▶ AIM OF THE EXERCISE: Echo back the records, starting at their first line and ending at the line that contains "Looking at the". Leave the pictures out.

▶ SUPPLIED MATERIAL:

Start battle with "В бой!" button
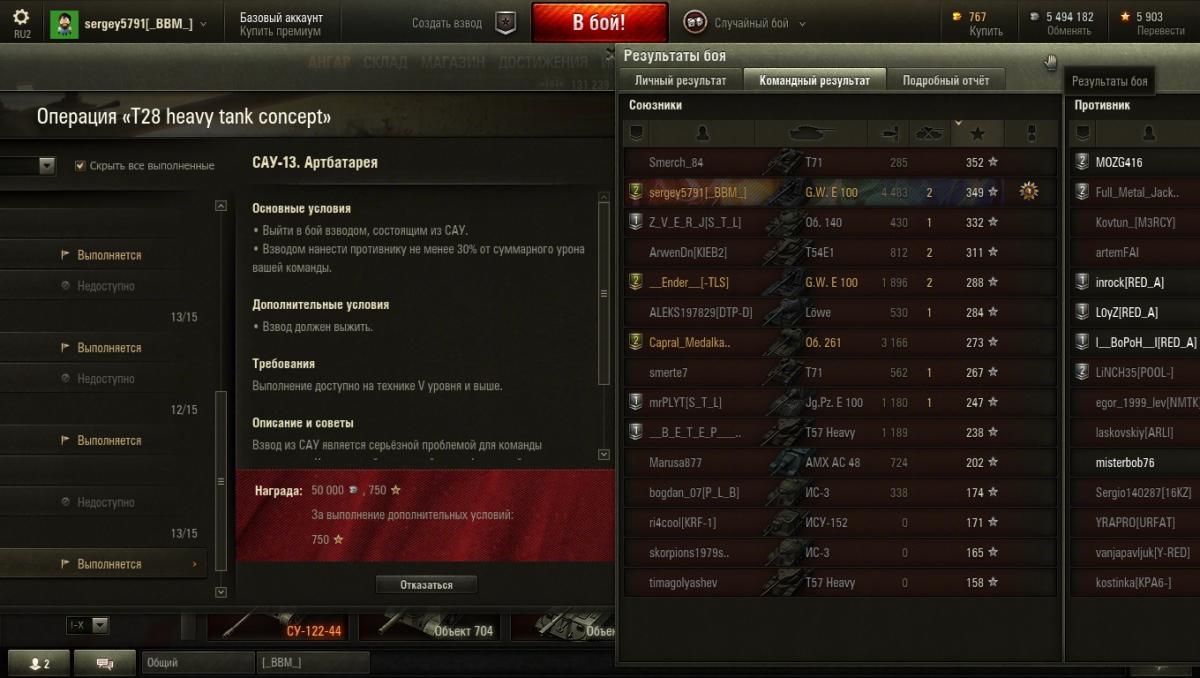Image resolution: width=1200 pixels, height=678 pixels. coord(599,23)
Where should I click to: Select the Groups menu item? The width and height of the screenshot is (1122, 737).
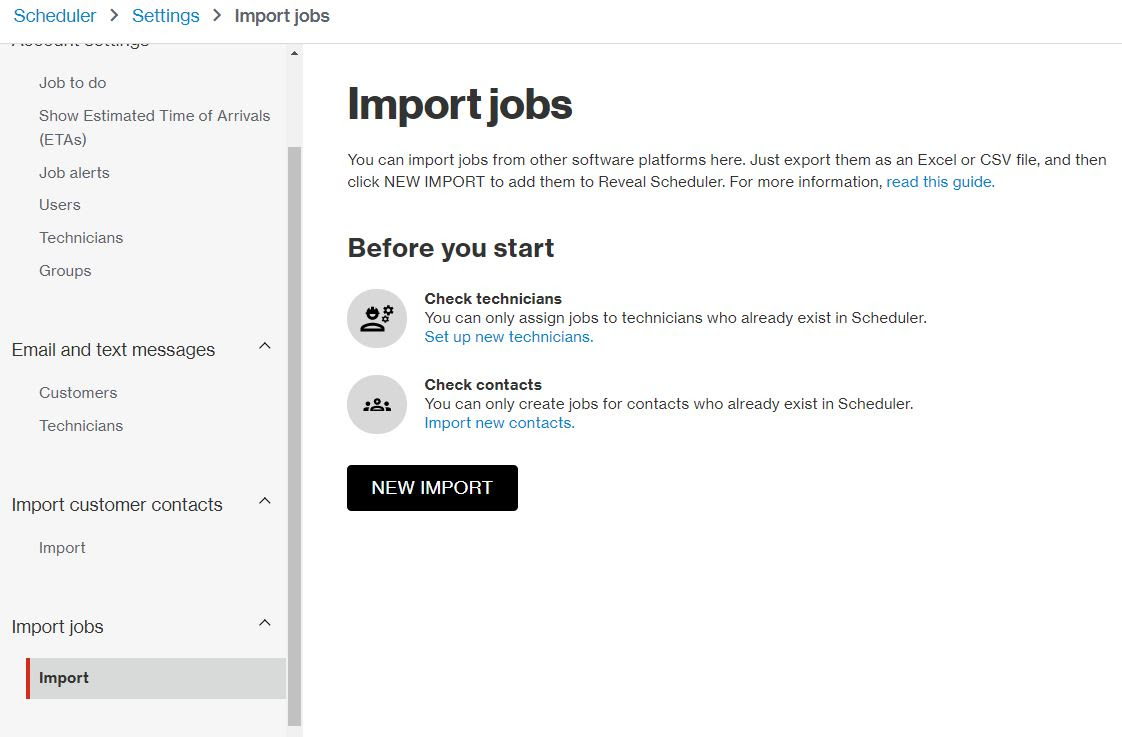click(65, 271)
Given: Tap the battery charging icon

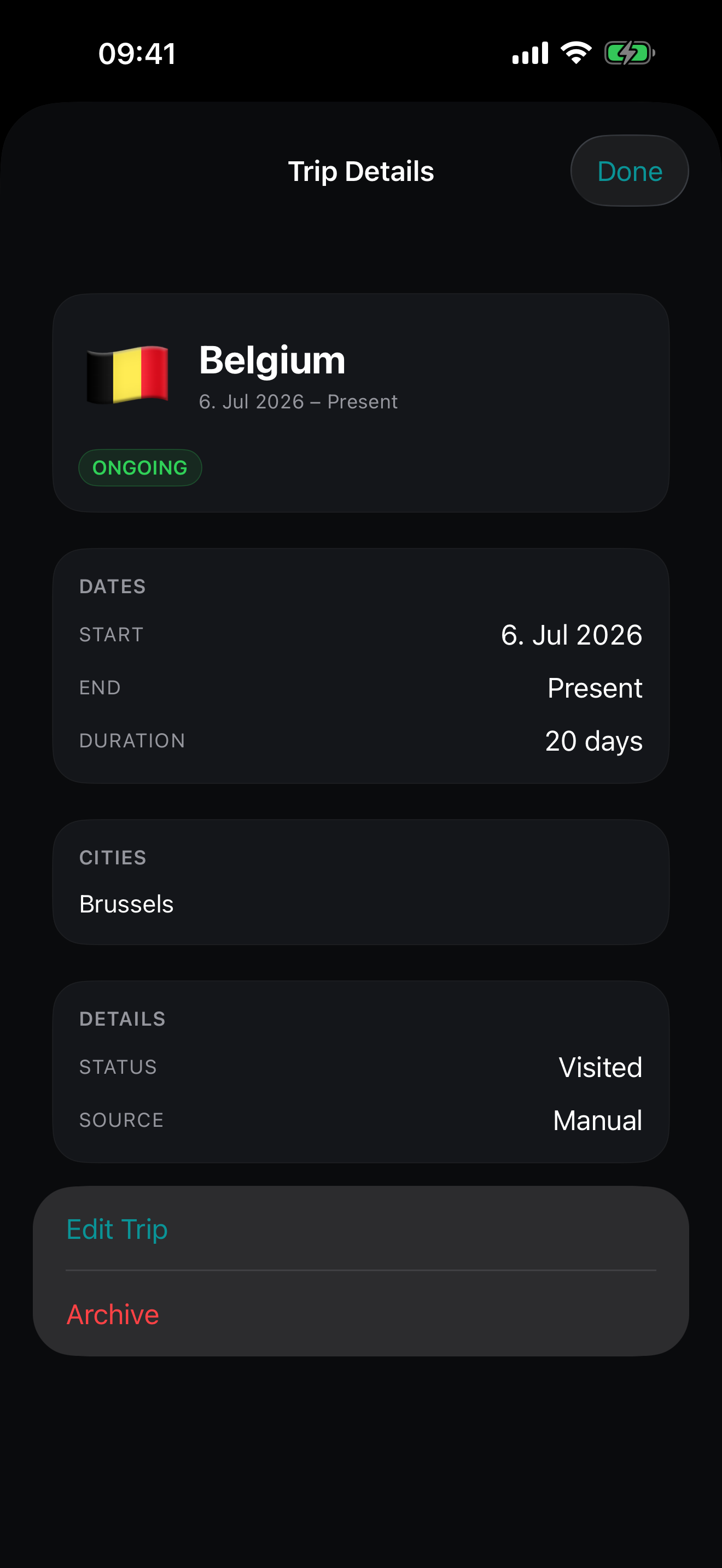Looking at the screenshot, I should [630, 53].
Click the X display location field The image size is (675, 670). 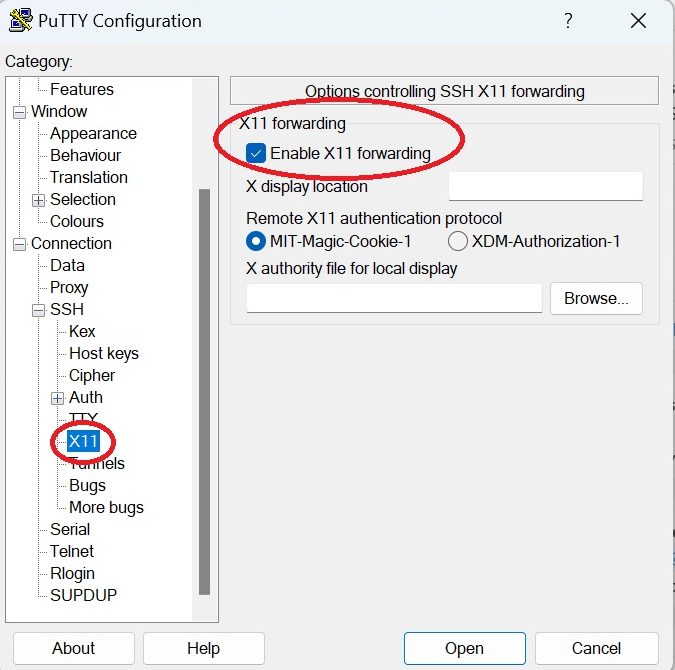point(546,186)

▶ WORKED SOLUTION:
Start battle with "В бой!" button
Image resolution: width=1200 pixels, height=678 pixels. coord(599,23)
Where should I click to: Select the Groups menu item? The width and height of the screenshot is (1122, 737).
click(65, 271)
Given: Tap the battery charging icon

Looking at the screenshot, I should [630, 53].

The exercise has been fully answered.